Comme souvent avec Kropotkine, il développe une utopie d’un passé – âge d’or : « Mais nous avons toutes les peines du monde à reconstituer la vie d’une cité du Moyen-Age, à connaitre le mécanisme de cet immense commerce d’échange qui se faisait entre les villes hanséatiques, ou bien à savoir comment la cité de Rouen a bâti sa cathédrale. »

Sa vision du régime parlementaire : « Elaboré par la bourgeoisie pour tenir tête à la royauté, consacrer en même temps et accroître sa domination sur les travailleurs, le système parlementaire est la forme, par excellence, du régime bourgeois. […] Par le régime parlementaire, la bourgeoisie a simplement cherché à opposer une digue à la royauté, sans donner la liberté au peuple. »

Il prône une économie sur la compréhension des mécanismes de consommation, et non pas de production, précédant ainsi les analyses « de gauche » s’opposant au marxisme. « Depuis Adam Smith jusqu’à Marx, tous ont procédé de cette façon. Dans la deuxième ou la troisième partie de son ouvrage seulement, il traitera de la consommation… »

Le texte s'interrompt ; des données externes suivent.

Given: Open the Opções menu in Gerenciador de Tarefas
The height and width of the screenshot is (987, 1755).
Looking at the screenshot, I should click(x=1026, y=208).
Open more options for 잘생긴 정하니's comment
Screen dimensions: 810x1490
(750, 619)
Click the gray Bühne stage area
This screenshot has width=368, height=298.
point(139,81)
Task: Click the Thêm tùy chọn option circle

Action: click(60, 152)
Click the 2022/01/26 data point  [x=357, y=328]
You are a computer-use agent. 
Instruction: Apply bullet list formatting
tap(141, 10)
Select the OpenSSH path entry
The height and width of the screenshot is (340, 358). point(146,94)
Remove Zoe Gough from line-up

Il annonce déjà la division internationale du travail et le développement du tiers-monde : « La colonie faisant concurrence à la métropole par ses produits manufacturés, voilà le phénomène déterminant de l’économie du dix-neuvième siècle. »

Il décrit la tendance naturelle de l’Etat à augmenter les impôts, préfigurant Illich : « les impôts, que l’Etat s’empressera encore d’élever si les prix montent. »

Sur la fin de l’ouvrage, conscient (ou non) de ses contradictions, Kropotkine s’égare un peu dans ses louanges sur le retour à la terre, qui nous semble contredire sa foi fondamentale en la cité du Moyen-Âge. Comme beaucoup d’hommes de gauche ou d’anarchistes, comprend-il vraiment la campagne aussi bien qu’il le croit ?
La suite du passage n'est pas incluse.